[EXERCISE AIM]
Among the lines of the records below, copy those that hold the word "text".

Excerpts from a dataset
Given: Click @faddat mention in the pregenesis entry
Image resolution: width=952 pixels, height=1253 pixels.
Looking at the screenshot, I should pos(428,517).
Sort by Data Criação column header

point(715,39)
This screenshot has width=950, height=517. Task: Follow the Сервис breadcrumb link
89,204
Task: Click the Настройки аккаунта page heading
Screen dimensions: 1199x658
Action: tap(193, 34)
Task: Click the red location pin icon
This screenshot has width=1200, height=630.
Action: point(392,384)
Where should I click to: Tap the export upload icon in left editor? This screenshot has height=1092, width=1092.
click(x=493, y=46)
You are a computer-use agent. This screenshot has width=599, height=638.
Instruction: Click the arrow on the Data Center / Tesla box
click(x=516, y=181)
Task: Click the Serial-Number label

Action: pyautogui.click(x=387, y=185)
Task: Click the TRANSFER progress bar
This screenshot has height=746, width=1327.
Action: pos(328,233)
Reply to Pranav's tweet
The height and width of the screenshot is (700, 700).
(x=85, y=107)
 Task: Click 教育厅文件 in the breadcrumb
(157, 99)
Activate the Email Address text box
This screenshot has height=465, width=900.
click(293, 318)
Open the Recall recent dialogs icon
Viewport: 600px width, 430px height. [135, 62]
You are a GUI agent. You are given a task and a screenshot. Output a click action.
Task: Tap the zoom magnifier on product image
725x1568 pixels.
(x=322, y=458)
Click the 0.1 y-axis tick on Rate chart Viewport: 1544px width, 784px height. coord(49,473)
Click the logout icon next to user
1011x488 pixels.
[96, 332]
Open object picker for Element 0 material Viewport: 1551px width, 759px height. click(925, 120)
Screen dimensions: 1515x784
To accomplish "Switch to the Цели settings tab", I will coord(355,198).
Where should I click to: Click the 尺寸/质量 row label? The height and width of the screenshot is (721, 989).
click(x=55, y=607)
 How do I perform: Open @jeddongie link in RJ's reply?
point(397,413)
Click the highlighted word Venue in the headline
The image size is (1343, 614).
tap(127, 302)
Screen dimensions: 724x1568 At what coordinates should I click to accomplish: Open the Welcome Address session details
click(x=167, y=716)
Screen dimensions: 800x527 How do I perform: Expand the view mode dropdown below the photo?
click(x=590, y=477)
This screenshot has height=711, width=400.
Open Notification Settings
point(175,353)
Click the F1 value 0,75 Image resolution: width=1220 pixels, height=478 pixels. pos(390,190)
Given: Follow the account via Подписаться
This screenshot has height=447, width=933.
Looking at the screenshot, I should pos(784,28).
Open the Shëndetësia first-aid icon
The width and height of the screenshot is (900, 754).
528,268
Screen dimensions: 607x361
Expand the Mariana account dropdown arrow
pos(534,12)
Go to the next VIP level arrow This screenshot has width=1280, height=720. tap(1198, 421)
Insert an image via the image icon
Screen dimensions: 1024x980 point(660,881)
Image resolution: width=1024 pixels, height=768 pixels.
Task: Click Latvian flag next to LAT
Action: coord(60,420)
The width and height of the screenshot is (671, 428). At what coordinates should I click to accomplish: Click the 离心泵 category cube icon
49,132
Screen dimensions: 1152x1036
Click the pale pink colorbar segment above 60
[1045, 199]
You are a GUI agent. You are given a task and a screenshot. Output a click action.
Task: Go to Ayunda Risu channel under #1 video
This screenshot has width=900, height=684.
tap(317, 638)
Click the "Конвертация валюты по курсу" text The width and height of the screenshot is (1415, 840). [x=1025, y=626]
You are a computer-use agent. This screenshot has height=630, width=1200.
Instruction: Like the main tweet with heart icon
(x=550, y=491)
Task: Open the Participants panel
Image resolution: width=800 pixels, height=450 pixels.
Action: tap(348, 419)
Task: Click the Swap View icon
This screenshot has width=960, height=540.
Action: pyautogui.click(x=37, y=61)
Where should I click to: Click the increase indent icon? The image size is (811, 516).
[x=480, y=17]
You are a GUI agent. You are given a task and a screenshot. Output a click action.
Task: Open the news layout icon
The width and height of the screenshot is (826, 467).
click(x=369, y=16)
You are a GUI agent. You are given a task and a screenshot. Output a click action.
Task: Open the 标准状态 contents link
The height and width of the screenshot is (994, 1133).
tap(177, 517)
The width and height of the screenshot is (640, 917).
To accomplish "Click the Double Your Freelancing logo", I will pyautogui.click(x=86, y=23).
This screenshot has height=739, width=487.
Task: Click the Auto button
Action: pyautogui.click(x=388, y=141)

[ANSWER FOR THIS EXERCISE]
Activate the Email Address text box
Click the "Конвертация валюты по курсу" text The width and height of the screenshot is (1415, 840). [x=1025, y=626]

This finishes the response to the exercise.